* _Задание A_:
Ответьте по отрывку о лейтенанте Колчаке на три вопроса:
(i) На какой корабль вице-адмирал Макаров назначил Колчака?
(ii) С каким заболеванием командир «Сердитого» слег в госпиталь?
(iii) Какой недуг позднее едва не вынудил Колчака снова слечь?
* _Задание B_: Перепечатайте без изменений фрагмент отрывка о лейтенанте Колчаке от слов «Командоры полярных морей» по слова «быт более комфортен.» включительно.

* _Отрывок для чтения_:
::::::

Командоры полярных морей - Николай Черкашин 11 стр.


* * *

В Порт-Артуре лейтенант Колчак предстал перед своим нечаянным покровителем - командующим флотом вице-адмиралом Степаном Осиповичем Макаровым. Всегда чуравшийся высоких протекций, Александр на сей раз надеялся, что адмирал, весьма благоволивший к его научным работам, не откажет в назначении на миноносец, корабль, которому по роду службы чаще всего приходится встречаться с противником. Однако вид у соискателя активной боевой жизни был столь изможденным после северных передряг, что адмирал Макаров решил дать отчаянному лейтенанту передышку и назначил его на пятитрубный крейсер "Аскольд". На большом корабле быт более комфортен.

Это была их последняя встреча Флагман порт-артурской эскадры налетел на японские мины… Гибель Макарова потрясла всех, даже японцев. Многие порт-артурцы приносили свои личные клятвы отомстить за адмирала - самую светлую голову русского флота. Дал такую клятву и лейтенант Колчак. И вскоре выполнил ее. Сразу же после трагического известия он подал рапорт о переводе на минный заградитель "Амур". Еще через какое-то время он наконец добился того, чего просил у Макарова, - назначения на миноносец, командиром на "Сердитый". Он рвался в бой. Но судьба сыграла злую шутку. Здоровье, подорванное полярными лишениями, не выдержало новых встрясок. Командир "Сердитого" слег в госпиталь с двусторонним воспалением легких. Валяться на госпитальной койке с боевым ранением - куда ни шло, но с заурядной обывательской пневмонией?! Сознавать это было невыносимо для офицерской чести, и лейтенант с лицом аскета, едва спал жар лихорадки, вернулся на мостик "Сердитого".

Порт-артурские миноносцы - кораблики довольно щуплые, в свежую погоду на приличном ходу волна порой перехлестывала через невысокий мостик. Эти соленые купели, а может и недавние ночевки во льдах, тоже не прошли даром. Острый суставной ревматизм чуть не вынудил его снова слечь. Но возвращаться в госпиталь отказался наотрез.

::::::

* _Перечень записей_:
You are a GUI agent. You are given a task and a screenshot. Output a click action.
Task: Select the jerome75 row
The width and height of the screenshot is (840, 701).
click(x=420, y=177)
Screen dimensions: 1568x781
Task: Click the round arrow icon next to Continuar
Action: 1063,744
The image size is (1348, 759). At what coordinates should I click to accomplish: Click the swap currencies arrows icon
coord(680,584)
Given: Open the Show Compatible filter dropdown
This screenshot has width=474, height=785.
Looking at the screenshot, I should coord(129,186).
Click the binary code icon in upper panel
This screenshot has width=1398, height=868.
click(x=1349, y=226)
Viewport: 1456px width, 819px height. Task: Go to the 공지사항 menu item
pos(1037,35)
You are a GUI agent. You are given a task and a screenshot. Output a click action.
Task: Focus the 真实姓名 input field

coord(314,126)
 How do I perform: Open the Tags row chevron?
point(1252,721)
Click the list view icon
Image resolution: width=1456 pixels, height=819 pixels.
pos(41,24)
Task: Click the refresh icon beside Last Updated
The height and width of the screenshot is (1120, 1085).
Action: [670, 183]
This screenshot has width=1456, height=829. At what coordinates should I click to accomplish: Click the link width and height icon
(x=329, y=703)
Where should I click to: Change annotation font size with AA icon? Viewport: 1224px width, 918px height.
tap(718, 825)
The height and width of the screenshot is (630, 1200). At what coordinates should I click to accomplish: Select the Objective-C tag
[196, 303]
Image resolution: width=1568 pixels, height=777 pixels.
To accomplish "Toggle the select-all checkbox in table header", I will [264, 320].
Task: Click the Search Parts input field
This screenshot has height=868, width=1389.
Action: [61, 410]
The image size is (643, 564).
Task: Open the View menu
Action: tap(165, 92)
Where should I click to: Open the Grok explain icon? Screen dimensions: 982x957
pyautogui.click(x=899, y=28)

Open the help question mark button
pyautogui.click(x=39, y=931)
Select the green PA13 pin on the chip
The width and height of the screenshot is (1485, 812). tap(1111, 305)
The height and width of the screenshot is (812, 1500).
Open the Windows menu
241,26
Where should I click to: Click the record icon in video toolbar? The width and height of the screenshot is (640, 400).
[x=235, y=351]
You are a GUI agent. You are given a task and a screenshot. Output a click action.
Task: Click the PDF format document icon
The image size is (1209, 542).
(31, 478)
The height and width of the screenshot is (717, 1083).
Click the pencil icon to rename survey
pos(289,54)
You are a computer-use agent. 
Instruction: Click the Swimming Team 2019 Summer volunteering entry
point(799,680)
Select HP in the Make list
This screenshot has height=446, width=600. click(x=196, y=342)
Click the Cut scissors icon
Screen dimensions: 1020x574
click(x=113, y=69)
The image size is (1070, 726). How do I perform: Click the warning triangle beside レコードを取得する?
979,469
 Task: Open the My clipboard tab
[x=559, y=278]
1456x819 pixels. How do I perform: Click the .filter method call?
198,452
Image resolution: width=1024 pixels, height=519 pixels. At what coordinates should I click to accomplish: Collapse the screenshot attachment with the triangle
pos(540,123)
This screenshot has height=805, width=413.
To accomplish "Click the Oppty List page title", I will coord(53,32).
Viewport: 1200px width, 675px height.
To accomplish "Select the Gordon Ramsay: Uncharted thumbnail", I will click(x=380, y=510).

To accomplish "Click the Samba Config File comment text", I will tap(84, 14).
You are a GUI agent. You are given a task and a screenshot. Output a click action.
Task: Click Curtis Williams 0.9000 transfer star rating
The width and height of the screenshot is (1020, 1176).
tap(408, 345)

::::::

* _Ответ A_:
(i) На пятитрубный крейсер «Аскольд».
(ii) С двусторонним воспалением легких.
(iii) Острый суставной ревматизм.

* _Ответ B_:
Командоры полярных морей - Николай Черкашин 11 стр.


* * *

В Порт-Артуре лейтенант Колчак предстал перед своим нечаянным покровителем - командующим флотом вице-адмиралом Степаном Осиповичем Макаровым. Всегда чуравшийся высоких протекций, Александр на сей раз надеялся, что адмирал, весьма благоволивший к его научным работам, не откажет в назначении на миноносец, корабль, которому по роду службы чаще всего приходится встречаться с противником. Однако вид у соискателя активной боевой жизни был столь изможденным после северных передряг, что адмирал Макаров решил дать отчаянному лейтенанту передышку и назначил его на пятитрубный крейсер "Аскольд". На большом корабле быт более комфортен.